(Exercise description) Which lines of the entries contain the string "computer"? Copy each of them.
BEGIN Task material
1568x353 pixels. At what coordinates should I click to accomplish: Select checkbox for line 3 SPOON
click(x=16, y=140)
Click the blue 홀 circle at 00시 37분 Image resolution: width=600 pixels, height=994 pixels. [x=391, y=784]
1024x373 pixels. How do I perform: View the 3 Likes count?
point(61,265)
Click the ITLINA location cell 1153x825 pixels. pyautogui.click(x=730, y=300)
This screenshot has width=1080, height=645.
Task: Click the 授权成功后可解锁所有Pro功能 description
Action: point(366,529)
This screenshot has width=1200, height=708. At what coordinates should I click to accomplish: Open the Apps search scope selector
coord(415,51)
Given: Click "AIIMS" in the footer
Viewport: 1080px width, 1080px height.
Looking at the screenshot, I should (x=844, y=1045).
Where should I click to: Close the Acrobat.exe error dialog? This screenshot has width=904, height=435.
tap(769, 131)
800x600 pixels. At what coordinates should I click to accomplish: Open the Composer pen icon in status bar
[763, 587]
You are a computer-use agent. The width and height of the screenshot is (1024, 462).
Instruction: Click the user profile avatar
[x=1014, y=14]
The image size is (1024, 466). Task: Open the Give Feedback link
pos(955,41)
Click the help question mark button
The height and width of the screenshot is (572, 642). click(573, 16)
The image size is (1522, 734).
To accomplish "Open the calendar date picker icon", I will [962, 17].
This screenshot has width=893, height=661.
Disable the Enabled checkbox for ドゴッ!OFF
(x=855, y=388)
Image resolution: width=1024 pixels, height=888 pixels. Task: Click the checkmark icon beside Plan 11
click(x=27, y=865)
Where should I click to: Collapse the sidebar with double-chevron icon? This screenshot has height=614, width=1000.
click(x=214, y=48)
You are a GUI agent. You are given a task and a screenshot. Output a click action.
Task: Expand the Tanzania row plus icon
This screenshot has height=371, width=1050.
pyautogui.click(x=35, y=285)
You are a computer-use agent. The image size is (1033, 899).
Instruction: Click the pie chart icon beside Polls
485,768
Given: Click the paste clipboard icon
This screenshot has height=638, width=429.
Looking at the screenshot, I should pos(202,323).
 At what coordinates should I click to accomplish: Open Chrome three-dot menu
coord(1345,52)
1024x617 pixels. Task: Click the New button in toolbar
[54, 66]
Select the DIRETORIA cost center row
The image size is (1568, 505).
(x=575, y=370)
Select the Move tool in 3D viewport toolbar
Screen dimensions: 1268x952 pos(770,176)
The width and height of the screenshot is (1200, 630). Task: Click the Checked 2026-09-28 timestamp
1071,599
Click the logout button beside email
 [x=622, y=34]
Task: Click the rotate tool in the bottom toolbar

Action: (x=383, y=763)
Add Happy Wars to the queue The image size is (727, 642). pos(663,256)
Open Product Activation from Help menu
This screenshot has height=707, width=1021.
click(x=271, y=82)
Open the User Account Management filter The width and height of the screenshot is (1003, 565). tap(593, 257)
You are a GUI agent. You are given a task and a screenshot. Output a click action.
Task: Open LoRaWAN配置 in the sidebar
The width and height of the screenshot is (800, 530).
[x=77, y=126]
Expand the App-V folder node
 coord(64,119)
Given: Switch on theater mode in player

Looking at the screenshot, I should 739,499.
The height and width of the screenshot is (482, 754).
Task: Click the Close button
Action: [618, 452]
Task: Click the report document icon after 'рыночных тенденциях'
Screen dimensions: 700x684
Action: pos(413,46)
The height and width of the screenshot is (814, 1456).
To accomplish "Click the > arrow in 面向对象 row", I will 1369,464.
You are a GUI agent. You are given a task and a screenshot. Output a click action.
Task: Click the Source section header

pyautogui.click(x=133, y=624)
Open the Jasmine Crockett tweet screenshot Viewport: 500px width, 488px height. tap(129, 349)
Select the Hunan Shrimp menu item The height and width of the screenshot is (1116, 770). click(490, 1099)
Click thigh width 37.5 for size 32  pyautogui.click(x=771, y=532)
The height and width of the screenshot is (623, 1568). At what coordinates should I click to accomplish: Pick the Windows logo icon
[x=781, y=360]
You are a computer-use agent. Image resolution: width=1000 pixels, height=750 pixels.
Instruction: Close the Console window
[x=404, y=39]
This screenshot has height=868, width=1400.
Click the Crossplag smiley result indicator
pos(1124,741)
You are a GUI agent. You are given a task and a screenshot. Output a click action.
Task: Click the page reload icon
END Task material
(Solution to this problem)
You are a computer-use agent. The width and height of the screenshot is (1024, 462).
You are a computer-use agent. The image size is (1033, 899).
You are a computer-use agent. Image resolution: width=1000 pixels, height=750 pixels.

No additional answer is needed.